#### Your objective:
In the blog post below, condense the paragraph that begins "at first, i had a tiny moral battle" into three sentences, keeping its main facts.

#### Text segment:

»»

Wednesday, October 6, 2010

Beavers, Balloons, and Bad Excuses

at first, i had a tiny moral battle about whether or not i should try to grab a part-time job when i have so many friends who need a job more than me. i know i just wrote that my money is low-- but i'm not screwed-- i'm actually more interested in a job for activity and something to keep my mind busy. there are people i know who literally have applied for food stamps, and my goal is not to make their lives harder by sweeping up the few jobs that do exist.

i'm not talking about crusty punks who choose not to work because they would rather complain about how hard their lives are never having to pay bills but always struggling to get a forty.

but some people have been trying to get jobs for months and are on the brink of having to move back in with their parents because of it. those are the people i don't want to hurt.

so, to solve this issue, i applied for the jobs i know no one else wanted.

this included auditioning to be a beaver mascot for a moscone convention center event-- which i landed, on the grounds that it's pretty hard not to land a gig as humiliating as such if you're even willing to try. so, in the next week, i'll be beavered-up and ready to promote this and that at moscone. i'm a little worried about whether or not i'm allowed to take off my toothy "head" to smoke a cigarette-- but i'm sure i'll survive.

««

#### Provided information:
»»

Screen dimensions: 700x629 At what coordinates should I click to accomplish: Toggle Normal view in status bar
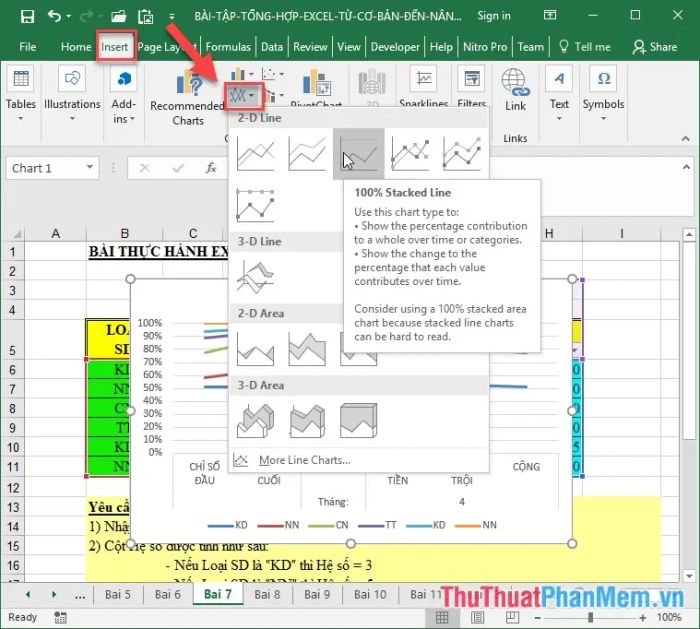tap(442, 617)
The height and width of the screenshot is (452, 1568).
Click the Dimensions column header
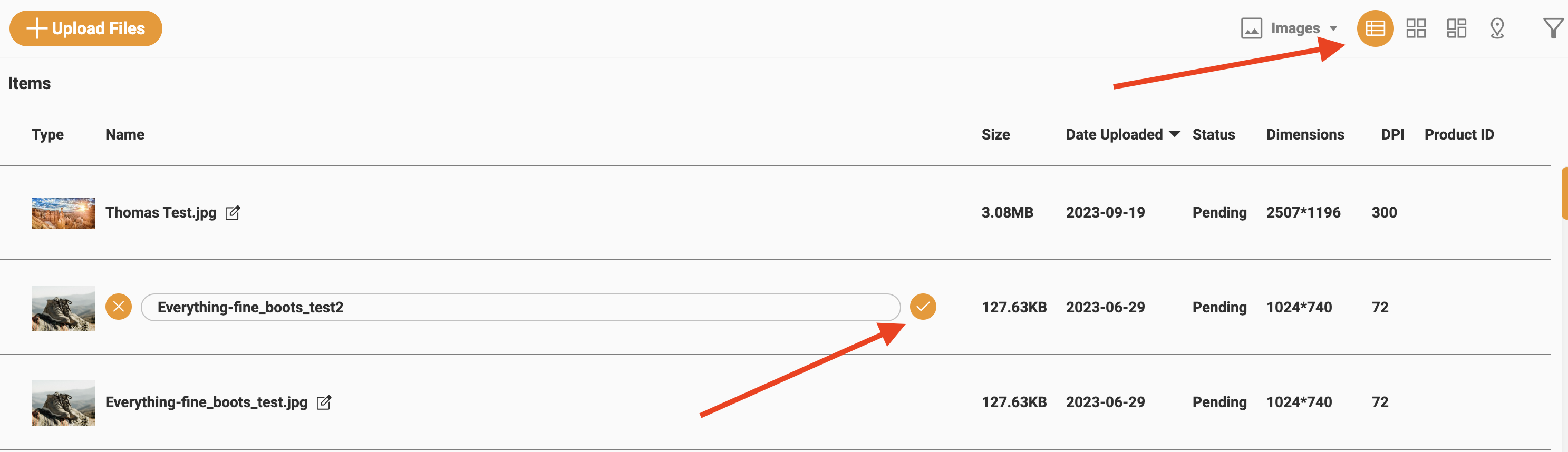[1305, 134]
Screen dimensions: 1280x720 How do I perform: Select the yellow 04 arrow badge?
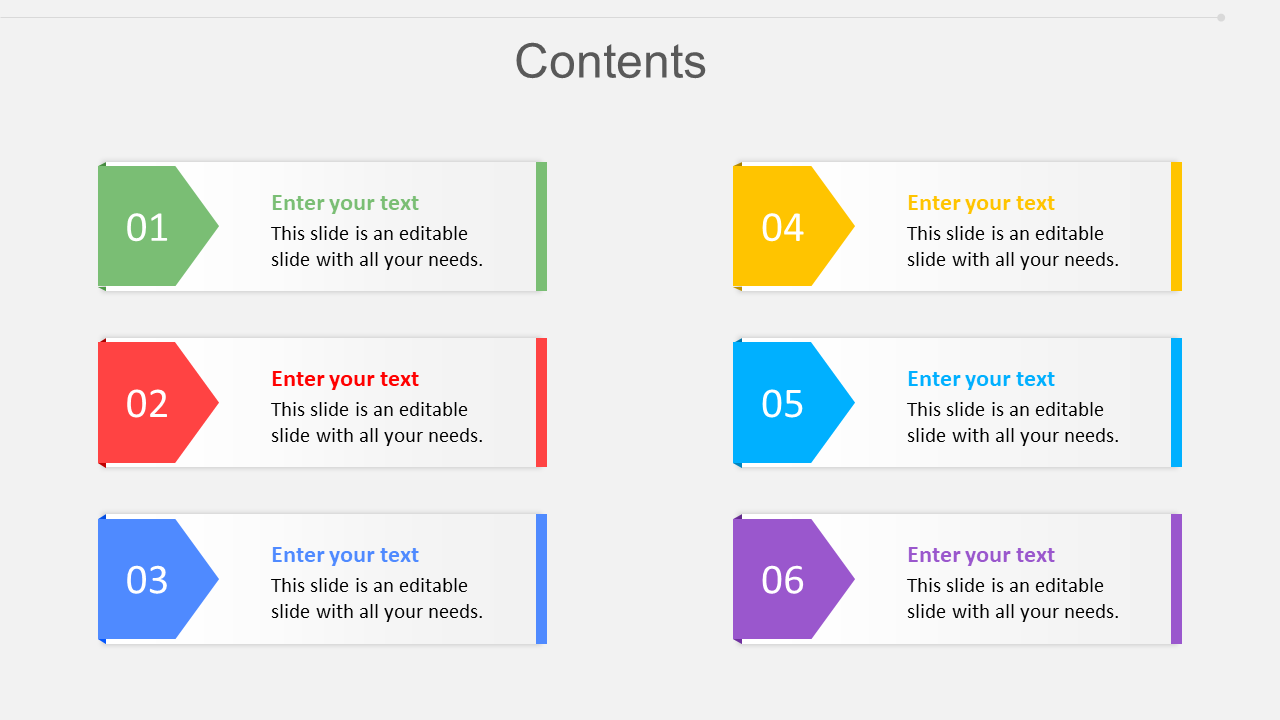(x=786, y=227)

««

#### Response to the exercise:
The writer briefly struggled over whether to look for a part-time job when many friends needed work more. Although money is low, the writer is not in serious trouble and wants a job mainly for activity and to keep busy mentally. Because some acquaintances have applied for food stamps, the writer does not want to take the few jobs that exist away from them.